Lately I've been doing daily stretch and strengthen exercises, mostly cobbled from dance classes over the years... my favourite and most influential teacher was always on the cutting edge of strength and conditioning programs to keep her dancers safe. She regularly set aside 15-30 minutes either at the beginning or the end of each class for strengthening exercises.

I had made many of these stretches part of my daily routine for several years in college, however, when I moved back to Alberta, depressed and thoroughly burnt out, everything went out the window except laying in bed until the afternoon sun covered me as well as the blankets. Then came the major life change called marriage (nobody tells you how STRESSFUL that is) and my first full-time job since before college, both of which sapped my energy and motivation to do literally anything. It was all I could do to go to work, make it through the day, and stagger back home and stare blankly at the television screen or my phone until bedtime.

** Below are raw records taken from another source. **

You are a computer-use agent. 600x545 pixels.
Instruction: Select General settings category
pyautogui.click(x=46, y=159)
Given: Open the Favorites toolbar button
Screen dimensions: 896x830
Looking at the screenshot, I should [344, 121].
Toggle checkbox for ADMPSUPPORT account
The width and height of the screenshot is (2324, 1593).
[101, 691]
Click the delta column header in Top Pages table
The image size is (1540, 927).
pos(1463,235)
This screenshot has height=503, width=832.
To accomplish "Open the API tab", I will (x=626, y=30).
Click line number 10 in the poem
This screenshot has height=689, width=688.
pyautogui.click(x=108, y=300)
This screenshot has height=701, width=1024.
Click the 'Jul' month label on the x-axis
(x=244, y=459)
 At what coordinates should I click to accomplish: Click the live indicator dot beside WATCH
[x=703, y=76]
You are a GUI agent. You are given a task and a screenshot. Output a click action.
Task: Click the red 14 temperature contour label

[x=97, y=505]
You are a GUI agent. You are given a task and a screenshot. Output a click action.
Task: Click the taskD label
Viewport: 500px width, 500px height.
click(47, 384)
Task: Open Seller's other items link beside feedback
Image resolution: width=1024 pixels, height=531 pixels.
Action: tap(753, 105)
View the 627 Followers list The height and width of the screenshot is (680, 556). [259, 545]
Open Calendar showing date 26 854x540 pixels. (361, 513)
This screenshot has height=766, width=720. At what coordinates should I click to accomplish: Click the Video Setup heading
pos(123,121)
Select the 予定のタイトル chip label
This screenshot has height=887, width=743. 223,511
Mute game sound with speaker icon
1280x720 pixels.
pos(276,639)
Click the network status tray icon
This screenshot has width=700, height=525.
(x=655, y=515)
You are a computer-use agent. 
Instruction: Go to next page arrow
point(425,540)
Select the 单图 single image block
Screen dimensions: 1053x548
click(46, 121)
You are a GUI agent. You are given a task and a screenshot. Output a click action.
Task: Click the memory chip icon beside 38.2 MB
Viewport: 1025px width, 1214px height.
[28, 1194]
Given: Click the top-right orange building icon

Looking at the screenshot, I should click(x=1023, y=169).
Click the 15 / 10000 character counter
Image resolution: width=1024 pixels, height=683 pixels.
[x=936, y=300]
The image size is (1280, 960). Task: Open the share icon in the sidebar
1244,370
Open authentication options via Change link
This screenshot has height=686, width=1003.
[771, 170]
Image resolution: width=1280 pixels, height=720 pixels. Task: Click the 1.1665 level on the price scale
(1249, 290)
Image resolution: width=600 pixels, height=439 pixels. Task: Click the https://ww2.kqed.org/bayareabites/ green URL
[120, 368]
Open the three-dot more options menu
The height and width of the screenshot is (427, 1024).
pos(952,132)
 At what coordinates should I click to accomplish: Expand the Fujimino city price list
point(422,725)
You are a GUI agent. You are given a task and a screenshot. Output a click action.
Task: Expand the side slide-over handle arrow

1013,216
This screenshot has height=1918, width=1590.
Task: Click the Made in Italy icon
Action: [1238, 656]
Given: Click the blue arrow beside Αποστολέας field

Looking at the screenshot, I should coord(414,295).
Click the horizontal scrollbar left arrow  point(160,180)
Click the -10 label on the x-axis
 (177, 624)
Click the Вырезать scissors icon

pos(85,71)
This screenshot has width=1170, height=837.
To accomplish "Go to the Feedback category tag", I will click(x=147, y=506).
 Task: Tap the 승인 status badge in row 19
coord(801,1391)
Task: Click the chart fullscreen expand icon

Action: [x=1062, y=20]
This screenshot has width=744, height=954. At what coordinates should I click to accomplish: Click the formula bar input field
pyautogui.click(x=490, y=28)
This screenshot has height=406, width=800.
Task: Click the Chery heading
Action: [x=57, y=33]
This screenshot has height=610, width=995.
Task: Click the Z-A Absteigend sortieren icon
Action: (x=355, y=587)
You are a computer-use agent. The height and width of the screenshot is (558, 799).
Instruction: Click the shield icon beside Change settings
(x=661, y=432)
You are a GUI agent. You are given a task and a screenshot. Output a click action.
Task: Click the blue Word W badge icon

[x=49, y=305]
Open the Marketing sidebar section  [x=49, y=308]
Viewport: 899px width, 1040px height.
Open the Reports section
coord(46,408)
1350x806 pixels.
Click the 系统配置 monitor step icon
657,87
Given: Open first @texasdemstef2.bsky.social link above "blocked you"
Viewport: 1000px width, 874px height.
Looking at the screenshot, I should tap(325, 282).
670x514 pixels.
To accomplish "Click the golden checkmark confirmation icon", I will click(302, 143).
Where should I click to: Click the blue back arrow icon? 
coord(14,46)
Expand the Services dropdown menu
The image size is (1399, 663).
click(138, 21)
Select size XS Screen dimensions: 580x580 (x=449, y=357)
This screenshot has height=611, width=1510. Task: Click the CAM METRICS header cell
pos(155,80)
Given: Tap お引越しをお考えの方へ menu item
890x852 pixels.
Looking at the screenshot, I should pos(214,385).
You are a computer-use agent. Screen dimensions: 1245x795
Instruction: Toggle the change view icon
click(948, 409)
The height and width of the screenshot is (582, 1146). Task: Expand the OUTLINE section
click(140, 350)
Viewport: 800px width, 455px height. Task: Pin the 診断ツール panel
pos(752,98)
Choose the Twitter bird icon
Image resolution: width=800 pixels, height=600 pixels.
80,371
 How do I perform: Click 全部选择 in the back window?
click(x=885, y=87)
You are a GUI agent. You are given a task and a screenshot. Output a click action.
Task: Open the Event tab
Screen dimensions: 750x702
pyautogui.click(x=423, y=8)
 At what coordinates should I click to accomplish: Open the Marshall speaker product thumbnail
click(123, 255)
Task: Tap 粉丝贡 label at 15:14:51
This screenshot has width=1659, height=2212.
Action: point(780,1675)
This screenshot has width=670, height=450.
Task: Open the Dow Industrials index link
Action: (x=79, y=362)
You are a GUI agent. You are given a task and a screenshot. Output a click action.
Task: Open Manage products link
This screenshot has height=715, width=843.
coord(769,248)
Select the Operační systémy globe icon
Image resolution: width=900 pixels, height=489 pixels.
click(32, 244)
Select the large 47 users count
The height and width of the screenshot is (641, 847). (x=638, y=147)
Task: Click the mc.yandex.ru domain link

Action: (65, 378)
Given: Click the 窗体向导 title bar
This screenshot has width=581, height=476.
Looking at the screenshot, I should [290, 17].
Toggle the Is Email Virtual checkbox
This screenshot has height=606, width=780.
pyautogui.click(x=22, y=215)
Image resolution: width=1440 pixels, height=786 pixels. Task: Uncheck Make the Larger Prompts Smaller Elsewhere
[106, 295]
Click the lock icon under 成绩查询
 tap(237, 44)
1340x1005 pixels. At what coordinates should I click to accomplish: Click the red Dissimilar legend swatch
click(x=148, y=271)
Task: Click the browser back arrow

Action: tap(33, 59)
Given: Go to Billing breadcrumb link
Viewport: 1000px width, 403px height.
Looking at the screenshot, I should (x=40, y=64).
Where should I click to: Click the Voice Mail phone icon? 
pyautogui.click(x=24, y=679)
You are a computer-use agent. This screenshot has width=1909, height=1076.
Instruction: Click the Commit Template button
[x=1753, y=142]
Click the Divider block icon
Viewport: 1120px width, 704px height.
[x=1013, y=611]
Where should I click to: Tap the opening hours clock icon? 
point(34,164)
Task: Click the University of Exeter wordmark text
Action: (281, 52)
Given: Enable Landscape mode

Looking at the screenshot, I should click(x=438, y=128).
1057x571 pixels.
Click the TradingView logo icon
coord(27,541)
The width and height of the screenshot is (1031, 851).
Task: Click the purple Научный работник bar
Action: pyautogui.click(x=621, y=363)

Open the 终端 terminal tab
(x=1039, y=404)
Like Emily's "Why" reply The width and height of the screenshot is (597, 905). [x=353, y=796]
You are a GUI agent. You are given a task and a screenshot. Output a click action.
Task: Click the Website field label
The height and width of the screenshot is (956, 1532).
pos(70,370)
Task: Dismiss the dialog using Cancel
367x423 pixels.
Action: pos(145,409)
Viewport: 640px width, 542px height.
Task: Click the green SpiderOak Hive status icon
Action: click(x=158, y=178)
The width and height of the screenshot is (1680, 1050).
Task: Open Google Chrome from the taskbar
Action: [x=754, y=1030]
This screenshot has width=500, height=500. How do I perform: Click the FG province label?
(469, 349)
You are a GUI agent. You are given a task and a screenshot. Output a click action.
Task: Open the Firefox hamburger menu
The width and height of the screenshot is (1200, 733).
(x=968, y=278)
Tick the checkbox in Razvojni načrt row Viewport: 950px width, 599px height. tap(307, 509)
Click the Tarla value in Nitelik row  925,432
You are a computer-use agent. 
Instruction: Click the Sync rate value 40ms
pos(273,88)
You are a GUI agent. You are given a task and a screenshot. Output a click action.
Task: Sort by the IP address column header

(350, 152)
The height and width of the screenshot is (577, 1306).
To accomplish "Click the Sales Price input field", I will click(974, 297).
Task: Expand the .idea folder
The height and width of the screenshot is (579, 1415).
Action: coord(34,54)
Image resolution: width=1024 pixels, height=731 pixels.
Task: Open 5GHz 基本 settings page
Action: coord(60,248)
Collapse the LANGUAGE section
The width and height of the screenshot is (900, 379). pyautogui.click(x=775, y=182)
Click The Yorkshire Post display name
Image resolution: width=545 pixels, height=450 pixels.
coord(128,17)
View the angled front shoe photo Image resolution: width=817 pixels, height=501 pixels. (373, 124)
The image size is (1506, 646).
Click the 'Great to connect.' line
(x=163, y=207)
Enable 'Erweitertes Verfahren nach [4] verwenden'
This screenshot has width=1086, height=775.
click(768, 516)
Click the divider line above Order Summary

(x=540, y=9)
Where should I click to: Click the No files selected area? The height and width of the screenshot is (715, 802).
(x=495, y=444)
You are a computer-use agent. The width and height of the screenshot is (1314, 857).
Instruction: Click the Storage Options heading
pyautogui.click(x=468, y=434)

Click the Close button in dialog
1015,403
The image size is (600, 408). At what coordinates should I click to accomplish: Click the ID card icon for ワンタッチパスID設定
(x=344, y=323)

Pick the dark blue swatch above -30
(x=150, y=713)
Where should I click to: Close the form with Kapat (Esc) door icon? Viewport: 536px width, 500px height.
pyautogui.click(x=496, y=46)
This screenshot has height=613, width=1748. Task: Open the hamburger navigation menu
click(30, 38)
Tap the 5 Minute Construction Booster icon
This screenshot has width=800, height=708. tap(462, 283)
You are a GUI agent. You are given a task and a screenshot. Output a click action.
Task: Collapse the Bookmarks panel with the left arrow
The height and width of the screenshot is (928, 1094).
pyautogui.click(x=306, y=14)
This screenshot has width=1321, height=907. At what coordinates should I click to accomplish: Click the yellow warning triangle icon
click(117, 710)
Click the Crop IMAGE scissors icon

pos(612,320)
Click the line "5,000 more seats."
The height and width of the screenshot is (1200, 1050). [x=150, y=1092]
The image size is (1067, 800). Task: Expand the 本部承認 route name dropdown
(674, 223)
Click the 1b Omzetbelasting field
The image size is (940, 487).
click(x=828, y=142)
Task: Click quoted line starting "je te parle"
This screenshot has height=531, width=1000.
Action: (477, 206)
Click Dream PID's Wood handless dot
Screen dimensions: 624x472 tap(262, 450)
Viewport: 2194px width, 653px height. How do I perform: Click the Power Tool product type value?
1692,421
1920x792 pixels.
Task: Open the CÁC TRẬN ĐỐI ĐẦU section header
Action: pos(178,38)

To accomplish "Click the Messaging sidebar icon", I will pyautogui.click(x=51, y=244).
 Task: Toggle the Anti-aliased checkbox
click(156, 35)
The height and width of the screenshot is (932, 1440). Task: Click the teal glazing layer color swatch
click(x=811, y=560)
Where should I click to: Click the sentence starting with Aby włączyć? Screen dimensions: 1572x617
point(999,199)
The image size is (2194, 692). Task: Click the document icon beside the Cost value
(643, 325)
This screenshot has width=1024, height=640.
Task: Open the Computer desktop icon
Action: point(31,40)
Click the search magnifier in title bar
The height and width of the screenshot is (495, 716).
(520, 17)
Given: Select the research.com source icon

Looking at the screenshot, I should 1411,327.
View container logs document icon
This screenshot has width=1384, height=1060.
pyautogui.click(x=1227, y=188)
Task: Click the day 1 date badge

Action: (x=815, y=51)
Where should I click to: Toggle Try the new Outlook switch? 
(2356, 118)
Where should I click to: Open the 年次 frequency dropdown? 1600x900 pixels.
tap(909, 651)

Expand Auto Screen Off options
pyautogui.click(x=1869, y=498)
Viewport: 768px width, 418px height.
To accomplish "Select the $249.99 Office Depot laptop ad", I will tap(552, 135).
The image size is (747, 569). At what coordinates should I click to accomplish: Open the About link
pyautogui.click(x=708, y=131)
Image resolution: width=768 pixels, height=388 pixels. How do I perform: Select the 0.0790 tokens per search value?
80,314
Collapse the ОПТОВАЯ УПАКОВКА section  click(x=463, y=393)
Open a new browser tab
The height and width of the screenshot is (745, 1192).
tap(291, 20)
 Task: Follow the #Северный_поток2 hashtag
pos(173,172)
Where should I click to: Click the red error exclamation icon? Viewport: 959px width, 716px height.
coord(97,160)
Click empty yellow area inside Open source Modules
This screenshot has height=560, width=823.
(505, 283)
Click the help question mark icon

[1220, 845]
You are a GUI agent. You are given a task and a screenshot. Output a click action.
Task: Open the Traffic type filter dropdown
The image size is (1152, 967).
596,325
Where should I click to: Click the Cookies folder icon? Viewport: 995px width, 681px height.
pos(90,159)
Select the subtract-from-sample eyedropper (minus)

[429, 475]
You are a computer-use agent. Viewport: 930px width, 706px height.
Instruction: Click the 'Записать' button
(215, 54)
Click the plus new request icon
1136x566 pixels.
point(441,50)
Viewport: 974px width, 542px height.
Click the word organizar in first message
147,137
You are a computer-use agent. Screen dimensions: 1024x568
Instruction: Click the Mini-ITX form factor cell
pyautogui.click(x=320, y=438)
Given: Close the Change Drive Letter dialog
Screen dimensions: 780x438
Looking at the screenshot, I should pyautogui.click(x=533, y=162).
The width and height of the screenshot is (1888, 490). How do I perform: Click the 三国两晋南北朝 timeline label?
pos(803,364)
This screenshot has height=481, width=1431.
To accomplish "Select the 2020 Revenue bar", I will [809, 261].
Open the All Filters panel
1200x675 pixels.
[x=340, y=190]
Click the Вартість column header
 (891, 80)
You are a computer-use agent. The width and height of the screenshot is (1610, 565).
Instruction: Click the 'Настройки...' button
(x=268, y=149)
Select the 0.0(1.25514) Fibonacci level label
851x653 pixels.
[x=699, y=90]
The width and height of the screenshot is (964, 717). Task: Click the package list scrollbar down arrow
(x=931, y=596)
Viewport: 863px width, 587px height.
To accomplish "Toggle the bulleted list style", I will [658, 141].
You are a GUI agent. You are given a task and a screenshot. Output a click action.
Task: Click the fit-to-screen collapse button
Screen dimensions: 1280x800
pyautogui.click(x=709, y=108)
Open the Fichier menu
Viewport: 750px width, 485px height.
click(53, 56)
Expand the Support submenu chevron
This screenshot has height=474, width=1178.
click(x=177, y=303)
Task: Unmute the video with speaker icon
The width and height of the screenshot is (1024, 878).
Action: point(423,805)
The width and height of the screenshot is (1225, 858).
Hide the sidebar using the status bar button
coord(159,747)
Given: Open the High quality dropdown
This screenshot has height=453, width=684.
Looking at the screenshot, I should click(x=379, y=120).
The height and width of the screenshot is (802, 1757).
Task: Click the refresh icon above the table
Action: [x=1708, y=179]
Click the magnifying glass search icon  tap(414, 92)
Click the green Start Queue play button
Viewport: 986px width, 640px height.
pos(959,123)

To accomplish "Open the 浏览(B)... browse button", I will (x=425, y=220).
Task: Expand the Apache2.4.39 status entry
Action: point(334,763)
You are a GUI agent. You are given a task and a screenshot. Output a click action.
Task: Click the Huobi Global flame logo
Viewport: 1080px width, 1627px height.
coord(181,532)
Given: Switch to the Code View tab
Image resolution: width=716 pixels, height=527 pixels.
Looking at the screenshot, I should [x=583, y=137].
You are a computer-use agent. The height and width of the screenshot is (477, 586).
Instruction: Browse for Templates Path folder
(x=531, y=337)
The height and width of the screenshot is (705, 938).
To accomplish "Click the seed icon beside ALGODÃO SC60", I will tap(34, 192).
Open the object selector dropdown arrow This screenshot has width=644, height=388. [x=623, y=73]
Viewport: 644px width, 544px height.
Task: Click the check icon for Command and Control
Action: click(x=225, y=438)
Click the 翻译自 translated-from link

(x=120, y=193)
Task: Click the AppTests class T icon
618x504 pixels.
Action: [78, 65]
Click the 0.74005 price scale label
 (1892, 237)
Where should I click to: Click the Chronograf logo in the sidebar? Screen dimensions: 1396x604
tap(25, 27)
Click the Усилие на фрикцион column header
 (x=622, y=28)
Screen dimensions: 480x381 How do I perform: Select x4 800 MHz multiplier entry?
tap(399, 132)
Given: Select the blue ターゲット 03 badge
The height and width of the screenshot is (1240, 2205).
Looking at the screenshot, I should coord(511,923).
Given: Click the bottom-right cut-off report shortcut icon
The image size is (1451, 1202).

Lately I've had some motivation returning, and I decided to bring back my daily stretches. This was also partly out of necessity, as my ankle is very angry at being made to stand on a concrete floor for 32 hours a week, no matter HOW good my shoes are, and is requiring either physio or total bedrest. Obviously physio is the option that keeps the bills paid, and many of the exercises that the doctor gave me are exactly the same ones that my dance teacher made us do years ago in class. This, then, leads quite naturally into the re-instation of a daily stretching program.

The most basic and most effective ankle strengthening exercise (as far as I know) is what we in ballet class call the rise. Rises on two feet and rises on one foot could take up as much as 45 minutes of class time -- different amounts, different combinations, different speeds. Students from our school were known locally for their incredible strength and confidence en pointe simply because we had so much ankle training in class. Once I fell off pointe (at a different school, after this one), and while I nearly broke my wrist, my ankles were completely unscathed (well, maybe not completely, otherwise I wouldn't need the physio now).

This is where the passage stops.